- Tue, June 19 2012
- Filed under: Social Media
If there’s one thing that’s changed in marketing lately, it’s the relative importance of the messenger. Not so long ago, the world was dominated by broadcast marketing - also known as “spray and pray.” You were the messenger, and you’d promulgate your official message to as many people as possible, praying that someone would listen - and buy, give or act. And a lot of the time it worked. Old-school advertisers will remember Sarnoff’s Law, which said the value of a radio or TV station was proportional to the number of listeners or viewers. When a viewer was added, the value of ad space went up by one.
But in an era when most of the world’s population has a phone and half connect to the Internet, the most important messengers aren’t the official ones - they are our peers, whose opinions are just a click away. When Edelman’s 2012 Trust Barometer came out earlier this year, the biggest finding was the increasing stock people put in the recommendations of people like them. We’ve all experienced it. When is the last time you trusted an ad for a hotel over a review on Trip Advisor? In speaking about this finding, David Armano of Edelman noted, it is important that we “share the stage with ‘regular’ people who have a voice via a variety of social channels,” as well as to be “in tune with the topics and issues they care about and discuss.”
So what model applies to this new peer-dominated world?
One has been Metcalfe’s Law, which says the value of a telecommunications network is proportional to the square of the number of connected users. In other words, value is created when networks of people are connected to each other. People can talk in both directions, with more than one conversation occurring simultaneously. This idea of course doesn’t take into account the concept of a saturation point, though. Then along came Reed’s Law, which says that the power of the network grows with the formation of groups or communities within it. This harkens back to yesterday’s post - you can’t grow a huge, engaged network on and on without allowing pockets of special interests to evolve within it.

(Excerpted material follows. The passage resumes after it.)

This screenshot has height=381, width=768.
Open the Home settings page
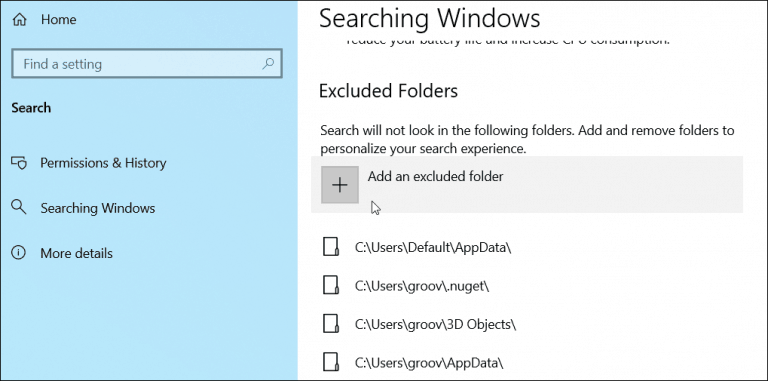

The other week, I was at a conference with Tim Love, CEO of Omnicom’s Asia Pacific/India/Middle East/Africa region. He recently wrote an article walking through these various models, and he points out that it’s too simplistic to measure the value of contacts and networks mathematically. After all, human beings’ connections are not all created equal. He says emotion matters, too.
So he’s proposed Love’s Law. It’s the idea that the nature of the network and its members is the most important way to think about its strength and influence. A network is stronger if people have collective purpose, beyond self-interest. That’s why the community around beloved brands is vibrant - and why the one around your cause should be, too.
Love told me, “In a post-digital world where people are the first media, non-profits engaged in social causes have the opportunity to harness networks of people directly. This will require a clear, consistent and transparent purpose as well as an always on awareness of competing appeals for a person’s interests and heart.” In other words, the value of the networks you tap isn’t about Metcalfe or Reed as much as your ability to knit a strong bond around the vision you are trying to accomplish.
So back to the idea of messenger. It’s not enough for you to be talking to your community. By any of these modern laws - Metcalfe, Reed or Love - you want people speaking for you.You need respected authority figures, experts and definitely, everyday champions - who are more powerful than ever.